VisualCode is a developer tool which help to visually compose java code.
Tool converts Java methods to visual blocks which can have multiple input and multiple output ports. Using Visual Flow editor you connect blocks output and input ports. Resulting visual flow will be converted to executable Java method. Resulting method is like any other java method and can be called from ordinary java code.
Let's create simple block. We start with java static method.
public static double add(double a, double b) {
return a + b;
}
Next open java source file with ‘Code View’ editor and select Visual View tab. Now you see visual block.
We start with new java class ExampleFlow and add java stub method. Next open java file with ‘Flow View’ editor.
Next select method name and from context menu select ‘Convert to Flow’
Resize window to make whole flow visible and you see empty flow.
Rearrange editors to side by side, like this
Drag ‘add’ block from palette to flow canvas.
Connect flow input port ‘a’ to ‘add’ block input port ‘a’
When you drag new connection and your are near enough to target point you will see either green on red glow around the target port. Green means both ports data types are compatible and red means they are not. You should not connect incompatible ports.
Connect other ports.
Flow visual view
Blocks source code
Block visual view
Generated executable code.
VisualCode is under development and currently in alpha phase. Some functionality is not yet completed. And sometimes it doesn’t operate correctly.
VisualCode is implemented as Eclipse plugin.
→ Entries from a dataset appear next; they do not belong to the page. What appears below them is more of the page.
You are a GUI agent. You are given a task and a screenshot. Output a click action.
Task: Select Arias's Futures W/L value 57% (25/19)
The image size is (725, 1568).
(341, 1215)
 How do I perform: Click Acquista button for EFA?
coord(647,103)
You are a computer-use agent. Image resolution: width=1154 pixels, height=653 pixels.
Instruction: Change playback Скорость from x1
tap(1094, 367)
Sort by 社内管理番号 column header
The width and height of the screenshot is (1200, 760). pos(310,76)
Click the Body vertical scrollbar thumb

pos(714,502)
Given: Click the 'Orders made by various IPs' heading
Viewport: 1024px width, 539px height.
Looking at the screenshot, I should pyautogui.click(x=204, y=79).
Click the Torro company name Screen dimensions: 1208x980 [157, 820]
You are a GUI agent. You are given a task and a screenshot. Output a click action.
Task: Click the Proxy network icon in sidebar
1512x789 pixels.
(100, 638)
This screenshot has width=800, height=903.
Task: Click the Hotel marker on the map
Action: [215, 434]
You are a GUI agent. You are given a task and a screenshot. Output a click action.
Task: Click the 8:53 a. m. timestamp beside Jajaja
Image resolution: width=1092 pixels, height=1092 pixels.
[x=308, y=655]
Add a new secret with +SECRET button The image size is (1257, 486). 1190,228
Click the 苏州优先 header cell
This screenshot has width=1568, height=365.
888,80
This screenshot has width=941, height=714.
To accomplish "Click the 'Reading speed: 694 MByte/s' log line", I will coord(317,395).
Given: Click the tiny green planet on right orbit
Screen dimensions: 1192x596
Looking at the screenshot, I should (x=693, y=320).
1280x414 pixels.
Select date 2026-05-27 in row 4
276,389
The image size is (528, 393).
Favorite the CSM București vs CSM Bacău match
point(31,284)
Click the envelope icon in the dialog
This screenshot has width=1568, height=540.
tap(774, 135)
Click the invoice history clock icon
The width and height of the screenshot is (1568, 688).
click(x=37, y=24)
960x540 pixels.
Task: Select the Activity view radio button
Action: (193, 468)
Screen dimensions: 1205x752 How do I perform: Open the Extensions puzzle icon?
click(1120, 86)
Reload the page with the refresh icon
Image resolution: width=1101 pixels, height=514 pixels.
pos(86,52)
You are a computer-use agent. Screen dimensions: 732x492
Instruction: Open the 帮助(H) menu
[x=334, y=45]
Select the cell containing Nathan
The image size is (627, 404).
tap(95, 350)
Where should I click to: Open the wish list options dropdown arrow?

https://marketplace.eclipse.org/content/visualcode
VisualCode uses JavaFX and for this reason you must add following line to your eclipse.ini file. -Dorg.osgi.framework.bundle.parent=ext
So your eclipse.ini file tail should look something like this:
...
-vmargs
-Dosgi.requiredJavaVersion=1.8
-Dorg.osgi.framework.bundle.parent=ext
-XX:+UseG1GC
-XX:+UseStringDeduplication
-Xms256m
-Xmx1024m
Linux users may need to set
export SWT_GTK3=0
before launching Eclipse
VisualCode is tested only under Windows and Linux (Ubuntu).
It may or may not work under other operating systems.
Eclipse versions:
Eclipse Oxygen (4.7)
Eclipse Neon (4.6)
Other Eclipse versions probably won’t work.